What you need to do >>
The data below should be copied over with complete accuracy.

Dataset entries:
++++++

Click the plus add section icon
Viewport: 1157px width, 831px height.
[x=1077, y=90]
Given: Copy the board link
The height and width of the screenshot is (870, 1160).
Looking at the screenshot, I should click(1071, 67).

++++++

Completed task >>
Click the plus add section icon
Viewport: 1157px width, 831px height.
[x=1077, y=90]
Given: Copy the board link
The height and width of the screenshot is (870, 1160).
Looking at the screenshot, I should click(1071, 67).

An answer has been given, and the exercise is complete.